赵盈心知肚明,见他肯松口,旋身把自己丢回太师椅里,整个人往椅背一靠,两只手各自搭在扶手上:“说说吧,既有一身好武艺,怎么做这不要命的事情?”
“一千两黄金有人出了一千两黄金,买公主殿下的命,他说公主骄狂,自搬出宫后,京中行走,身边从没有随行护卫,是以我很容易就能够得手,可以轻而易举杀了你。”
刘荣倒吸口气,不敢乱动。
那柄长剑赵盈没抽离,他动一下,剑身就会跟着抖一抖,伤口处被剑锋刮着,疼的不得了。
他是习武之人,更是个亡命之徒,为了钱财,手上不知过了多少人命,受伤是家常便饭,可给人活捉,弄得今天这样,却是头一遭。
这种苦楚,他真吃不了!
赵盈早知道答案,可真听他说来,还是不免面色一寒:“是谁要买我的命?”
刘荣摇头:“我不知道。”
赵承衍捏了拳:“你连主顾的姓甚名谁都不知,就敢做这样掉脑袋,诛九族的事,倒也不怕事成之后拿不着黄金,找不着人要去?”
可见还是不老实。
赵盈的浅笑在刘荣听来却犹如修罗,他头皮一麻:“我真不知道!他说他是扬州孔府的管家,给了我一块带着族徽的玉佩,以此为凭。我们做杀手,接了主顾的单,的确的确是会留下主顾一样证明身份的物件,事成之后,原样归还”
扬州孔府。
赵盈猛地转头,赵承衍捏着的拳也猛地就松开了。
她会意:“玉佩你放在哪儿了?”
“天明银号。”他吞了口口水,“我在天明银号开了专人专号,每次接生意,主顾的物件都会存放在那里。”

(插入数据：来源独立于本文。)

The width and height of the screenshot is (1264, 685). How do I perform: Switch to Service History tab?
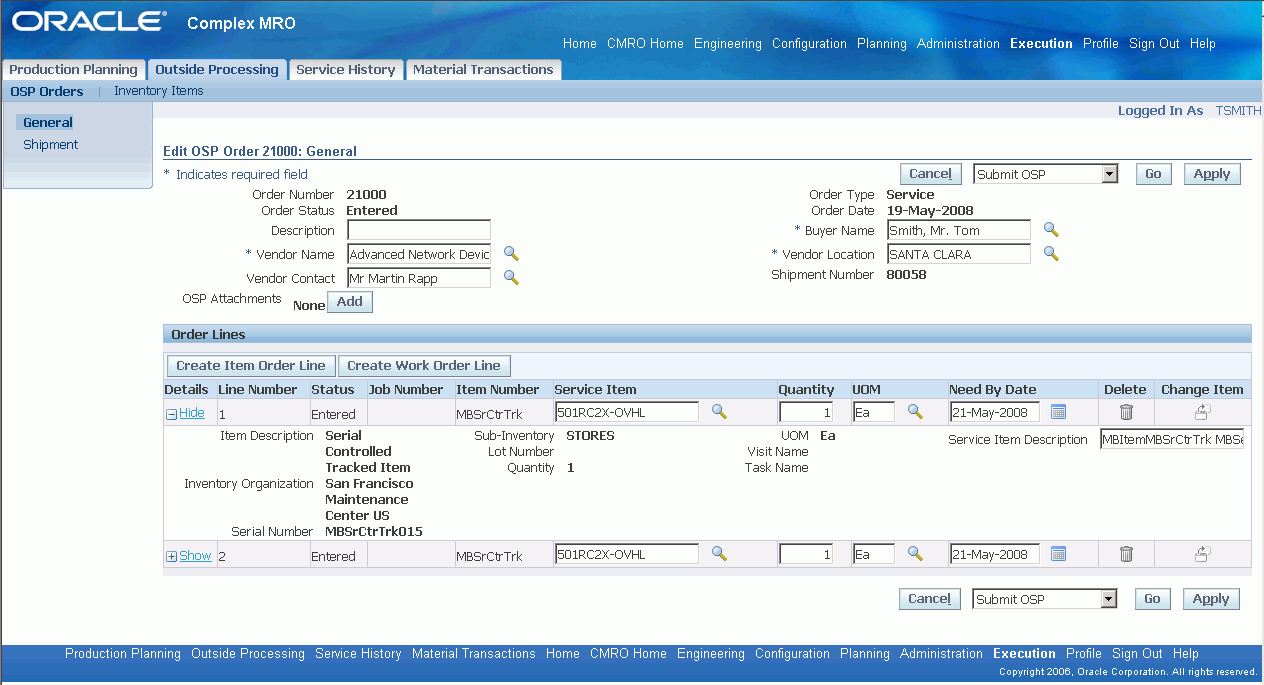coord(346,70)
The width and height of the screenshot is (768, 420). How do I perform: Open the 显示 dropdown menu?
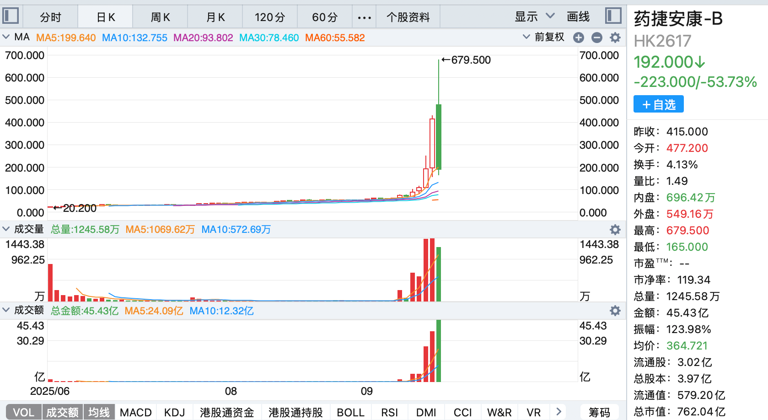point(535,17)
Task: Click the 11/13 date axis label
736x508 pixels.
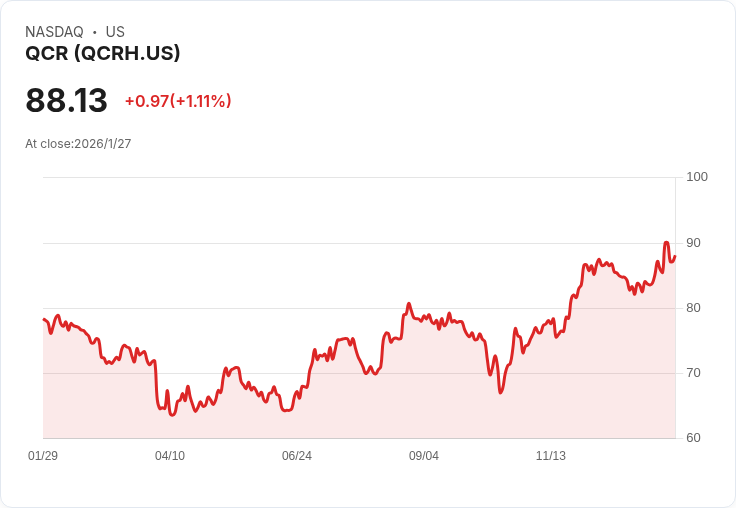Action: (x=551, y=456)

他本就被徐冽打成重伤,又让赵盈威逼恐吓加上那丝毫不留情的两剑,这会儿话音落下,是真的再支撑不住,两眼一黑,彻底的昏死过去。
长亭才取了盐水回来,看着昏死过去的人,看看手上提着的半桶盐水:“殿下,这”
赵盈摆手:“不必了,你去请个大夫,给他看看,别让他死了,一会儿给他换身干净衣服,正好看看他身上有没有天明银号的取号铁凭。”

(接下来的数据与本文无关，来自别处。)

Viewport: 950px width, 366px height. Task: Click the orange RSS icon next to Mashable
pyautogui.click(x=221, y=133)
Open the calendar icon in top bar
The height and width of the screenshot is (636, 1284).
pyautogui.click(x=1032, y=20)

长亭欸的应了,只好把半桶盐水放下去,转身又出门去叫人,好把刘荣抬走先安置,另再吩咐人去请城中大夫进府给刘荣诊治不提。
澄心堂中血腥味开始扩散,蔓延的到处都是。
赵承衍似乎极不喜:“还想在这儿待多久?”
他一面说,一面已经起了身往外走,连多看刘荣一眼都不曾。
赵盈心下叹息,知道今夜恐怕是很难敷衍过去。
司隶院中复设诏狱之事,赵承衍就很抵触,她今夜所作所为,他一时不太能接受,也是情理之中。
可她就是要赵承衍知道她所谋之事,少不了阴毒手段,她不是什么良善之辈,他也不必对她心存侥幸。

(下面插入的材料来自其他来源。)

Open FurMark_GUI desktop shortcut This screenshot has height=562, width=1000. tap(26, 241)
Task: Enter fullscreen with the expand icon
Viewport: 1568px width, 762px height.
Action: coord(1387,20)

什么坚守本心,那都是虚的,她双手会沾血,甚至还会过人命,严刑逼供,她都是可以做的。
赵盈跟在赵承衍的身后走的极慢,他仿佛察觉到,于是也放慢了脚步。
院中月光倾泻了一地,把二人身影拉长,赵盈看着一大一小两道影子慢慢的重叠在一起,略一合眼,不肯再看:“皇叔有什么可生气的呢?我以为上一次我们已经把话说的很清楚了。”